From: Joel Fernandes
Date: Tue Sep 01 2020 - 11:06:55 EST


Hi,
Resuming regular activities here, post-LPC :)

On Fri, Aug 28, 2020 at 07:18:55AM -0700, Paul E. McKenney wrote:
> On Thu, Aug 27, 2020 at 06:55:18PM -0400, Joel Fernandes wrote:
> > On Wed, Aug 26, 2020 at 07:20:28AM -0700, Paul E. McKenney wrote:
> > [...]
> > > > > Or better yet, please see below, which should allow getting rid of both
> > > > > of them.
> > > > >
> > > > > > rcu_segcblist_extract_done_cbs(src_rsclp, &donecbs);
> > > > > > rcu_segcblist_extract_pend_cbs(src_rsclp, &pendcbs);
> > > > > > - rcu_segcblist_insert_count(dst_rsclp, &donecbs);
> > > > > > +
> > > > > > + rcu_segcblist_add_len(dst_rsclp, src_len);
> > > > > > rcu_segcblist_insert_done_cbs(dst_rsclp, &donecbs);
> > > > > > rcu_segcblist_insert_pend_cbs(dst_rsclp, &pendcbs);
> > > > >
> > > > > Rather than adding the blank lines, why not have the rcu_cblist structures
> > > > > carry the lengths? You are already adjusting one of the two call sites
> > > > > that care (rcu_do_batch()), and the other is srcu_invoke_callbacks().
> > > > > That should shorten this function a bit more. And make callback handling
> > > > > much more approachable, I suspect.
> > > >
> > > > Sorry, I did not understand. The rcu_cblist structure already has a length
> > > > field. I do modify rcu_segcblist_extract_done_cbs() and
> > > > rcu_segcblist_extract_pend_cbs() to carry the length already, in a later
> > > > patch.
> > > >
> > > > Just to emphasize, this patch is just a small refactor to avoid an issue in
> > > > later patches. It aims to keep current functionality unchanged.
> > >
> > > True enough. I am just suggesting that an equally small refactor in
> > > a slightly different direction should get to a better place. The key
> > > point enabling this slightly different direction is that this code is
> > > an exception to the "preserve ->cblist.len" rule because it is invoked
> > > only from the CPU hotplug code.
> > >
> > > So you could use the rcu_cblist .len field to update the ->cblist.len
> > > field, thus combining the _cbs and _count updates. One thing that helps
> > > is that setting th e rcu_cblist .len field doesn't hurt the other use
> > > cases that require careful handling of ->cblist.len.
> >
> > Thank you for the ideas. I am trying something like this on top of this
> > series based on the ideas. One thing I concerned a bit is if getting rid of
> > the rcu_segcblist_xchg_len() function (which has memory barriers in them)
> > causes issues in the hotplug path. I am now directly updating the length
> > without additional memory barriers. I will test it more and try to reason
> > more about it as well.
>
> In this particular case, the CPU-hotplug locks prevent rcu_barrier()
> from running concurrently, so it should be OK. Is there an easy way
> to make lockdep help us check this? Does lockdep_assert_cpus_held()
> suffice, or is it too easily satisfied?
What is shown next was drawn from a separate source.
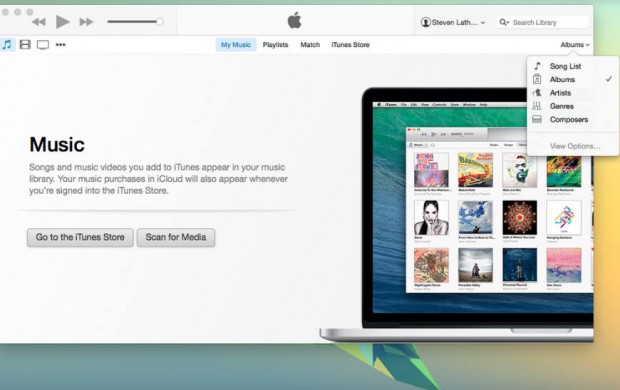
Task: Switch to the TV Shows library icon
Action: click(x=43, y=45)
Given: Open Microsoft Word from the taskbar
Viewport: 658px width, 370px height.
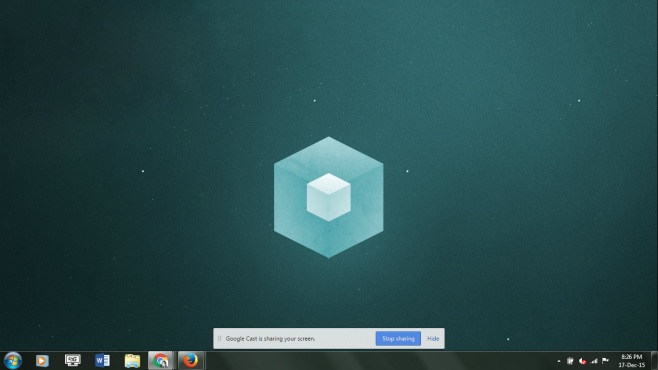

Just to clarify, the race you mention is rcu_barrier() should not run
concurrently with CPU hotplug operation.

The reason is:
rcu_barrier() checks whether the segmented list's length is 0 before sending
IPIs for entraining a callback onto the destination CPU. But if it
misunderstands the length's value due to a lack of memory barriers, it may
not missing sending an IPI causing the barrier to fail. Please correct me if
I'm wrong though.

Due to CPU hotplug locking, such race is impossible because both
rcu_barrier() and the CPU migrating the callbacks holds it.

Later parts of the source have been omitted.